22.10.2007 Zivilrecht

OGH: Bei dem im Wege einer Versteigerung über eine Internet-Plattform zustande gekommenen Kaufvertrag ist das aleatorische Moment derart unbedeutend, dass es den für Glücksverträge normierten Ausschluss der Geltendmachung einer Verkürzung über die Hälfte nicht rechtfertigen kann


Schlagworte: Laesio enormis, Online-Versteigerung, Glücksverträge
Gesetze:

§ 934 ABGB, § 935 ABGB

In seinem Erkenntnis vom 07.08.2007 zur GZ 4 Ob 135/07t hat sich der OGH mit Internet-Versteigerungen befasst:

OGH: Willenserklärungen können auch online wirksam abgegeben werden. Indem der Einlieferer die Angebotsseite für die Versteigerung einrichtet und die Auktion startet, macht er ein verbindliches Verkaufsangebot, das sich an den richtet, der innerhalb der Laufzeit der Auktion das höchste Gebot abgibt. Dieses Angebot nimmt daher derjenige an, der innerhalb der Laufzeit der Auktion das Höchstgebot machte.

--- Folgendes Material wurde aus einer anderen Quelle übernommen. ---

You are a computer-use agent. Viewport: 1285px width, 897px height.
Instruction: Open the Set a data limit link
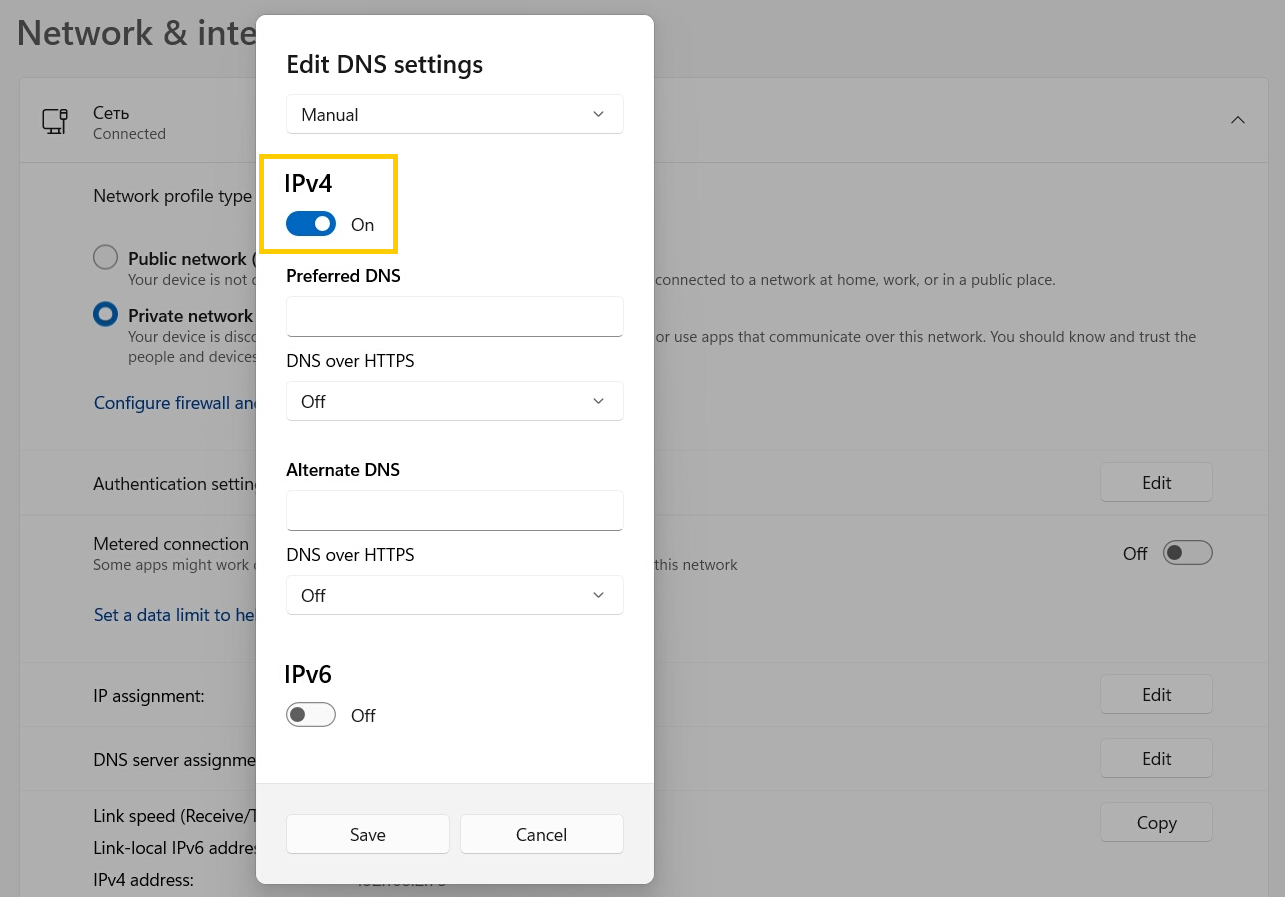(x=175, y=615)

Zwischen Einlieferer und erfolgreichem Bieter kommt ein Kaufvertrag zustande. Aufgrund der in Österreich geltenden Formfreiheit kann ein solcher Auktionskaufvertrag auch über das Internet im Zuge einer Online-Auktion geschlossen werden. Die wesentlichen Vertragspunkte ergeben sich aus dem höchsten Gebot und der Artikelbeschreibung.

Der Anfechtungsausschluss des § 935 letzter Fall ABGB ("wenn die Sache von dem Gerichte versteigert worden ist") betrifft nur die gerichtliche Zwangsversteigerung, nicht hingegen freiwillige Feilbietungen.

Bei dem im Wege einer Versteigerung über eine Internet-Plattform zustande gekommenen Kaufvertrag ist das aleatorische Moment derart unbedeutend, dass es den für Glücksverträge normierten Ausschluss der Geltendmachung einer Verkürzung über die Hälfte nicht rechtfertigen kann.

Ob der erfolgreiche Bieter die ihm eingeräumte Besichtigungsmöglichkeit des angebotenen Gegenstands vor Abgabe seines Höchstgebots wahrgenommen hat oder nicht, spielt im Rahmen der laesio enormis, die nicht auf subjektiven Elementen aufbaut, sondern auf dem Gedanken eines bestimmten objektiven Missverhältnisses zwischen Leistung und Gegenleistung beruht, keine Rolle.

Weist die Internet-Versteigerung einen Auslandsbezug auf, stellt sich die Frage nach dem anwendbaren Recht. Verkauft der Seitenanbieter keine eigenen Sachen, sondern stellt er - wie hier - nur eine Plattform für Dritte zur Verfügung, kommt es nicht auf die Niederlassung des Seitenanbieters (vgl § 20 ECG) an, sondern der Kaufvertrag zwischen Einlieferer und Ersteigerer ist mangels Rechtswahl primär nach dem UN-Kaufrecht, sonst nach dem EVÜ zu beurteilen.